Sementara menanggapi keberadaan bank jangkar sebagaimana
diatur dalam Perppu No 1 Tahun 2020 untuk antisipasi risiko sistemik industri
perbankan nasional (ulasan dari sisi optimisme), Eko menilai program tersebut
untuk menekan risiko bank rush atau bank run. Apalagi bank jangkar berisi
bank-bank besar yang 51% saham dimiliki WNI.

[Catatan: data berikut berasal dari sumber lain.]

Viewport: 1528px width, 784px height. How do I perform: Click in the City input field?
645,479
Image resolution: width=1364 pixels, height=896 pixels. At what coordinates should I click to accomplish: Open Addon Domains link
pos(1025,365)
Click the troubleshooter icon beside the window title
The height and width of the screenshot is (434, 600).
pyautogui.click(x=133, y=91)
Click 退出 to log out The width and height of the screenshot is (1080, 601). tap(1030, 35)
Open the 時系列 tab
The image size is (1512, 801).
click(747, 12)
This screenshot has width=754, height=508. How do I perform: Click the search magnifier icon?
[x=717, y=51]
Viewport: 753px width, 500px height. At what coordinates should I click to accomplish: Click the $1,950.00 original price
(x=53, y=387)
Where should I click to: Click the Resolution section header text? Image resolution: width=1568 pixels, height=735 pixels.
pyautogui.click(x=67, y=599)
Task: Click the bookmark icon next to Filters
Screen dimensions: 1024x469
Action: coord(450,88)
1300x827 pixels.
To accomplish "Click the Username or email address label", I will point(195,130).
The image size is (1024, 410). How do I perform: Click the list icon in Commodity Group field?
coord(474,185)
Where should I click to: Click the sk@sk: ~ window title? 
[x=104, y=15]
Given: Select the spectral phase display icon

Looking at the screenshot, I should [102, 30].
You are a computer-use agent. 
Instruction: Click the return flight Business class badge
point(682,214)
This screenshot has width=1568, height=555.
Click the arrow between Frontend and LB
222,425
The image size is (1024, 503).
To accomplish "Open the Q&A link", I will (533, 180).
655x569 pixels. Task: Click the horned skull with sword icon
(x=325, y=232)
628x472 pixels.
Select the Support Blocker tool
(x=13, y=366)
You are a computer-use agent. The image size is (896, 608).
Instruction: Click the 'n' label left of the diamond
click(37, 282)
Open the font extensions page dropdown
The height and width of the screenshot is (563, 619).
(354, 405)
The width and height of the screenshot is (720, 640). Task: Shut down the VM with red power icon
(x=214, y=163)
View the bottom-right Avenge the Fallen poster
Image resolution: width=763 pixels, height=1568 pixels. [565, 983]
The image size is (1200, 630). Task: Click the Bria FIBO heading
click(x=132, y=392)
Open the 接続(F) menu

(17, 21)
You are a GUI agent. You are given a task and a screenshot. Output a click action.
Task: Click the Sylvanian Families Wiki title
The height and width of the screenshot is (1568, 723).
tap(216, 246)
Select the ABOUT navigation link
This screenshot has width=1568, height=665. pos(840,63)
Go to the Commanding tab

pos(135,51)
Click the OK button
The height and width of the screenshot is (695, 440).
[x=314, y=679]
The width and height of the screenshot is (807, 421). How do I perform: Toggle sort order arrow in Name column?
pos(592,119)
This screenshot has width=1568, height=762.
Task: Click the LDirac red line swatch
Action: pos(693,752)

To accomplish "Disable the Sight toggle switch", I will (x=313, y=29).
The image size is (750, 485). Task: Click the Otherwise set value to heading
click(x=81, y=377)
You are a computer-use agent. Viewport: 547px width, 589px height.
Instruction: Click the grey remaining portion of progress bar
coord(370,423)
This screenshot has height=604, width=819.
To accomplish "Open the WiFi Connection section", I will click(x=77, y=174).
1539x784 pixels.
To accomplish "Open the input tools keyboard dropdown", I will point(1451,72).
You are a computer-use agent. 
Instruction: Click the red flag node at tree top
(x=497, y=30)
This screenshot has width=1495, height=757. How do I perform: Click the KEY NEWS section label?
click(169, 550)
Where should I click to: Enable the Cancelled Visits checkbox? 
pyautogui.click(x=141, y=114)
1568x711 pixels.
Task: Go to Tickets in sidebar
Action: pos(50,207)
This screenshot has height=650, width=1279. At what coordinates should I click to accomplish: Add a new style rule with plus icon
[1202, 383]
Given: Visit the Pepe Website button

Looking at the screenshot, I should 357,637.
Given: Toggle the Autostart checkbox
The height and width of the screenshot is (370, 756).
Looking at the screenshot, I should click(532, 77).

"Jadi dari sisi positifnya risiko yang mungkin saja
terjadi di tengah pandemi COVID-19, di mana jika ada bank-bank 'bermodal cekak'
dan likuiditas mulai tersendat maka jika bermitra dengan bank-bank jangkar
tersebut memang akan mengurangi aspek risiko bank rush atau bank run,"
katanya.
Dia menyebutkan mekanisme bermitra dan aturan dari regulator
harus lebih diperjelas hal ini agar tidak menimbulkan risiko reputasi karena
ada juga potensi sulitnya 'menjodohkan' bank yang mengalami kesulitan
likuiditas dengan bank yang masih sehat.
Eko menambahkan, memang ada bank yang memerlukan suntikan modal. Akan tetapi sebaiknya langkah suntikan modal ini dilakukan melalui mekanisme pasar. Sebab, katanya, krisis likuiditas ini akan teratasi jika ekonomi mulai pulih. "Ekonomi akan membaik jika pandemi teratasi," ujarnya.
Eko menambahkan, memang ada bank yang memerlukan suntikan modal. Akan tetapi sebaiknya langkah suntikan modal ini dilakukan melalui mekanisme pasar. Sebab, katanya, krisis likuiditas ini akan teratasi jika ekonomi mulai pulih. "Ekonomi akan membaik jika pandemi teratasi," ujarnya.